I give my students this math equation. There are 24hr in a day and 7 days a week. That makes 168hrs in a week.
And I have to sacrifice 1 measly hour of my precious week for God, who sent His only Son to come down here, raise people from the dead, perform miracles, be awesome, only to get the crap beat out of Him and hung on cross by the very people he came to save. What da…??
OK, so if God tells me to go to church, keep the Sabbath day holy and all that, I think that’s more than reasonable request. That still leaves me with 167hrs out of the week to myself.
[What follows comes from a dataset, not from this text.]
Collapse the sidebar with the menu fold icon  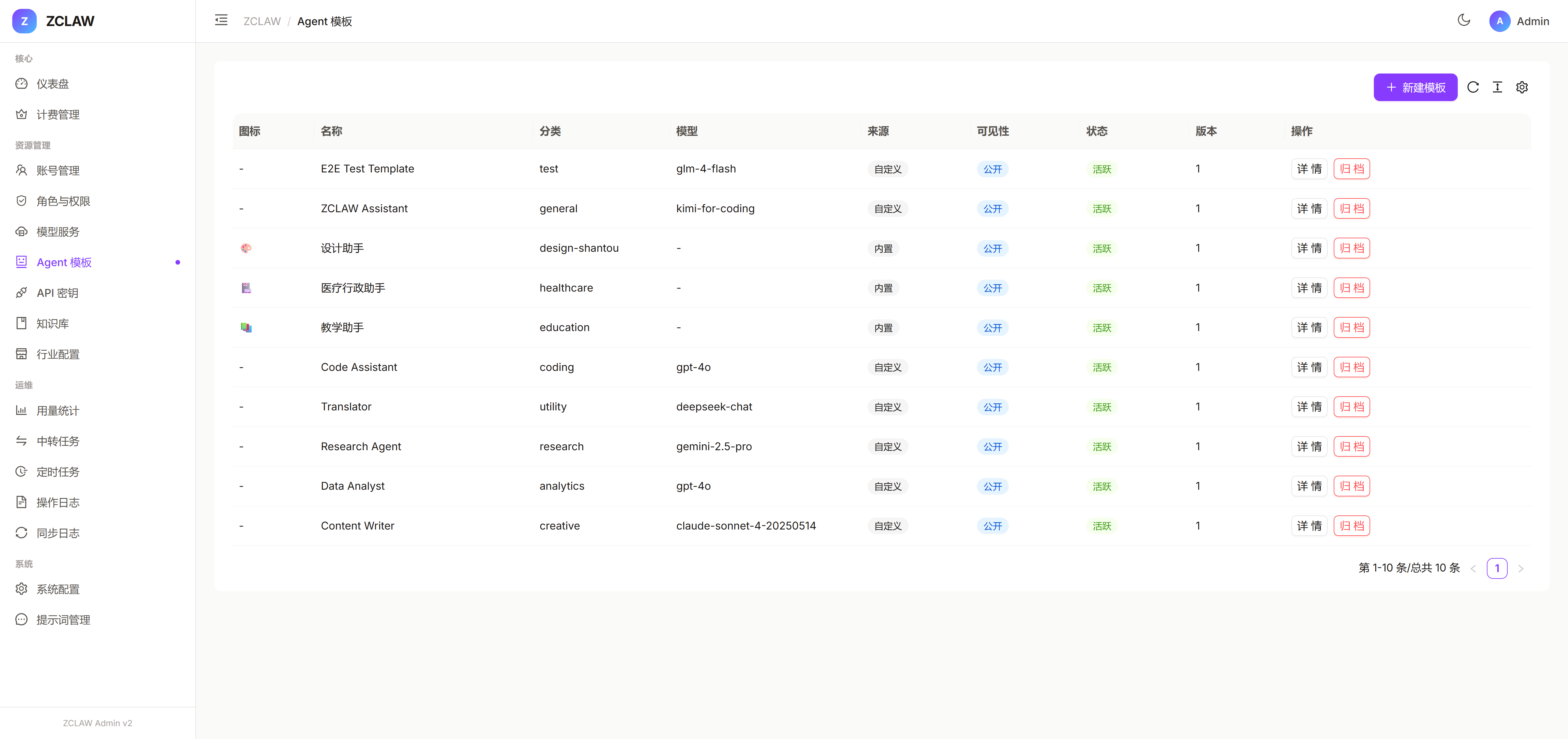(221, 21)
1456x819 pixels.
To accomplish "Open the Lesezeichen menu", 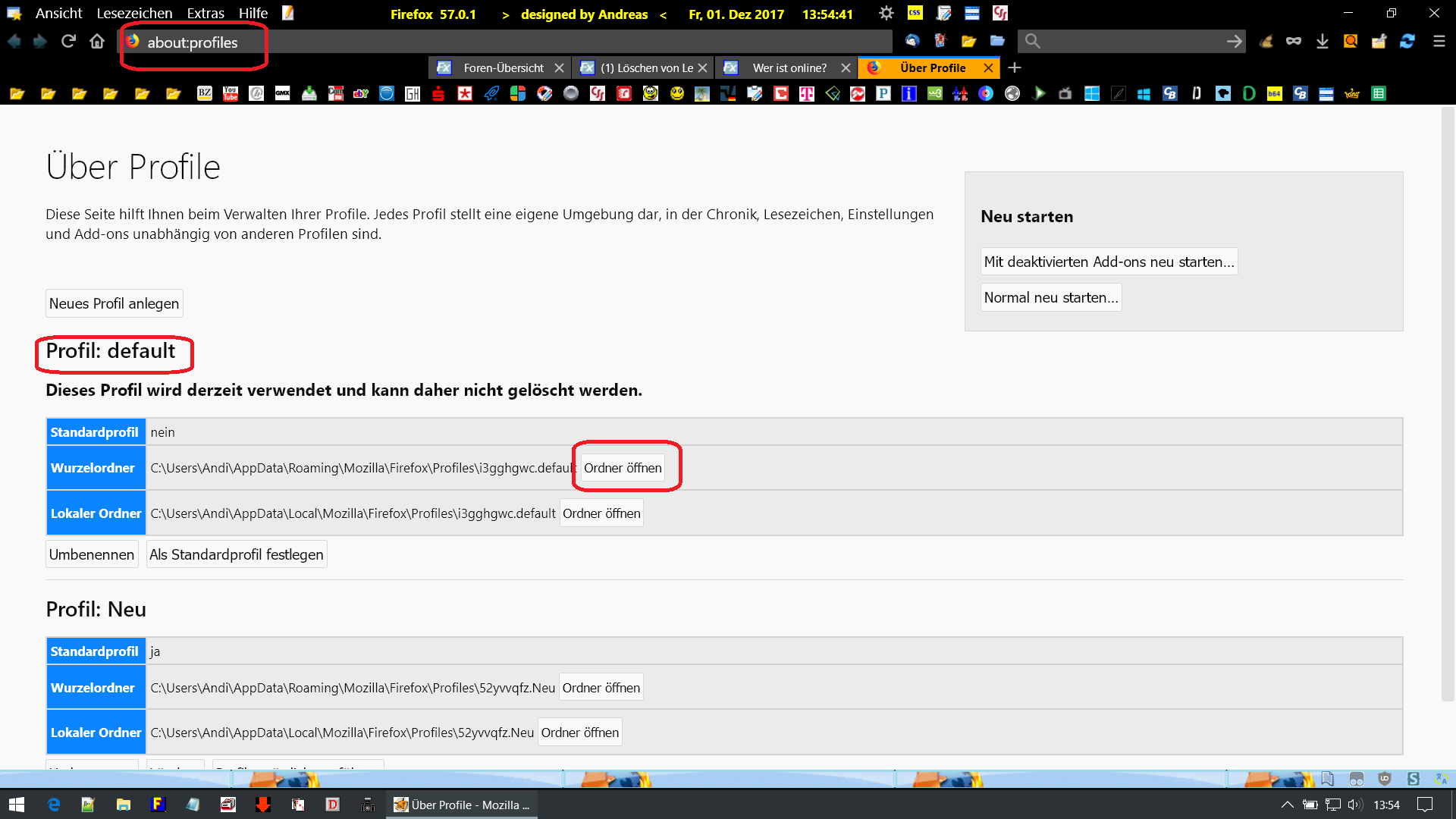I will 134,13.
More often than not, we don’t go to church for God. We go to church for “me, myself, and I.” Who’s the priest today? Oh, I hope he’s not boring again ‘cuz I’ll just fall asleep. I hope I don’t sit next to a family with loud kids. Am I even going to get anything out of church today? Is this thing over yet? I’m totally not coming again next week if it’s going to be like this.
Exactly.
So I think sacrifice is the name of the game. Jesus sacrificed his life for us, I think I can sacrifice 1 hour of my time for God. Let’s face it. Not every homily will be life-changing, not every priest will be entertaining. But again, are we going to church for God or for just ourselves?
Mass is boring today. Offer it up. I didn’t get anything out of the sermon today. Offer it up. The guy next to me kind of stinks, and I don’t want to shake hands with him during the sign of peace. Sit there, politely bow to him instead of shaking his hand during the sign of peace, and offer it up.
Then with enough practice, maybe we can apply the same principle to the other 167hrs that we have to ourselves. I gotta stay late at work. Some jerk cuts me off in traffic. Offer it up. I gotta drive mom to the doctor. I gotta pick up something for my spouse at the store because they forgot to get it when they went. Offer it up.
These little things add up and instill in us a disposition of selfLESSness, something that we all need especially in a world that encourages selfISHness and pays nothing more than lip service to true sacrifice and true selflessness. And in the long run, it has the potential to help us not only with our relationship with God, but our relationship with ourselves and others.
So Happy Easter, Happy Resurrection Day, and remember, the Easter season doesn’t end today– it BEGINS today! And if we strive each and every Sunday to see church from God’s perspective and not our own, we will never leave church disappointed.